■ **PROVIDED PASSAGE**:
──────────────────────────────
These kinds of systems will be helpful to common men too. It will be able to
provide a preliminary understanding to common men on a particular case even
before going to the lawyers. It shall assist human beings in identifying where
his/her legal problem fits, what legal actions he/she can proceed with (through
statutes), and what were the outcomes of similar cases (through precedents).
The Artificial Intelligence for Legal Assistance (AILA 2019) [1], an associated
event of Forum for Information Retrieval Evaluation 2019 has come up with two
problems viz. i. Task 1 : Identifying relevant prior cases for a given situation
and ii. Task 2 : Identifying the most relevant statutes for a given situation. The
automated solutions to these problems will mitigate such problems of lawyers as
well as common men. We took part in both the tasks defined. We make use of
the datasets released for these tasks for our experiments. The dataset is having a
set of 50 queries, each of which contains the description of a situation. In Task1,
almost 3000 case documents of cases that were judged in the Supreme Court of
India are given. The participants of this task have to retrieve the most similar/
relevant case documents with respect to the situation in the given query. The
dataset for the Task 2 is having 197 statutes (Sections of Acts) from Indian
law, that are relevant to some of the queries. The title and the description of
these statutes are given. Task 2 is to identify the most relevant statutes (from
among the 197 statutes) for each query. These tasks could be tackled either in
supervised or unsupervised way. We make use of unsupervised approaches as the
datasets are having very less number of annotated examples.
2 Related Work
Earlier this type of work was introduced by [4]. They defined two tasks namely i.
──────────────────────────────
■ **GOAL A**:
Convert the stretch of the records from the line containing "bed in SCHLAFEN" through the end of the records into a numbered list, leaving out blank lines.
The legal-retrieval passage and the records have no connection to each other.

■ **SUPPLIED MATERIAL**:
──────────────────────────────
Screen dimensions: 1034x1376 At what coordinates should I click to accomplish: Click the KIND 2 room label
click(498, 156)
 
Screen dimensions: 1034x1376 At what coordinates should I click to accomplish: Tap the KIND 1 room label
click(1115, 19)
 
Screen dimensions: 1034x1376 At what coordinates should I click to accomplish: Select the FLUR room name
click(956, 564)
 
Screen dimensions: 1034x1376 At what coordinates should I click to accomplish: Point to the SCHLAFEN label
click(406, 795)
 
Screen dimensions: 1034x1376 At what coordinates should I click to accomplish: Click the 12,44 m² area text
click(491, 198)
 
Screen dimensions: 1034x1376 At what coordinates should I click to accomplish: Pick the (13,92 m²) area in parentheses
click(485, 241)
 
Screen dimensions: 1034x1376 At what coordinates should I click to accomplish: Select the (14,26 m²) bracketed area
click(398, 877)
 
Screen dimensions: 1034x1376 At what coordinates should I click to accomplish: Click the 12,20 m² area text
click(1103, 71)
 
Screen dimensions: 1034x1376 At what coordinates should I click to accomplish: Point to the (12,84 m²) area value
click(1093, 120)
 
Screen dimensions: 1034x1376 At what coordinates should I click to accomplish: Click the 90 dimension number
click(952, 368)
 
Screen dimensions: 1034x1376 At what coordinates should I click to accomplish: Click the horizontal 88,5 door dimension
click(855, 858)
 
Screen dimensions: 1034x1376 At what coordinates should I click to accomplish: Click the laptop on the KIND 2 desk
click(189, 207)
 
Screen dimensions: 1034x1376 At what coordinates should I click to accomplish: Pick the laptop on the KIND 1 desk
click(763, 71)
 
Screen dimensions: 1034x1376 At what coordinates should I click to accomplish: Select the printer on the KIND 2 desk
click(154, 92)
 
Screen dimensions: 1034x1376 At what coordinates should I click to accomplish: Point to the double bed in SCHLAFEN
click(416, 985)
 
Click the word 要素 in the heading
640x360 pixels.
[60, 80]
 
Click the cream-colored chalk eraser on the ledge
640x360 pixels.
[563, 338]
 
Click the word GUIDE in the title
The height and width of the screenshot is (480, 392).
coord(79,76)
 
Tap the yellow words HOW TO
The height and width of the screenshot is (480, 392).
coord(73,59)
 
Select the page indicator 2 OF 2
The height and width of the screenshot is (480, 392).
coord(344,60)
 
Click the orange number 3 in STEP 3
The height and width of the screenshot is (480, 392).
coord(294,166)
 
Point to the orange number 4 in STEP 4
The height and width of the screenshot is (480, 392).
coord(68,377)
──────────────────────────────
■ **GOAL B**:
Reproduce word for word the stretch of the legal-retrieval passage from "These kinds of" through "cases (through precedents).".

■ **FULL OUTPUT A**:
1. Screen dimensions: 1034x1376 At what coordinates should I click to accomplish: Point to the double bed in SCHLAFEN
2. click(416, 985)
3. Click the word 要素 in the heading
4. 640x360 pixels.
5. [60, 80]
6. Click the cream-colored chalk eraser on the ledge
7. 640x360 pixels.
8. [563, 338]
9. Click the word GUIDE in the title
10. The height and width of the screenshot is (480, 392).
11. coord(79,76)
12. Tap the yellow words HOW TO
13. The height and width of the screenshot is (480, 392).
14. coord(73,59)
15. Select the page indicator 2 OF 2
16. The height and width of the screenshot is (480, 392).
17. coord(344,60)
18. Click the orange number 3 in STEP 3
19. The height and width of the screenshot is (480, 392).
20. coord(294,166)
21. Point to the orange number 4 in STEP 4
22. The height and width of the screenshot is (480, 392).
23. coord(68,377)

■ **FULL OUTPUT B**:
These kinds of systems will be helpful to common men too. It will be able to
provide a preliminary understanding to common men on a particular case even
before going to the lawyers. It shall assist human beings in identifying where
his/her legal problem fits, what legal actions he/she can proceed with (through
statutes), and what were the outcomes of similar cases (through precedents).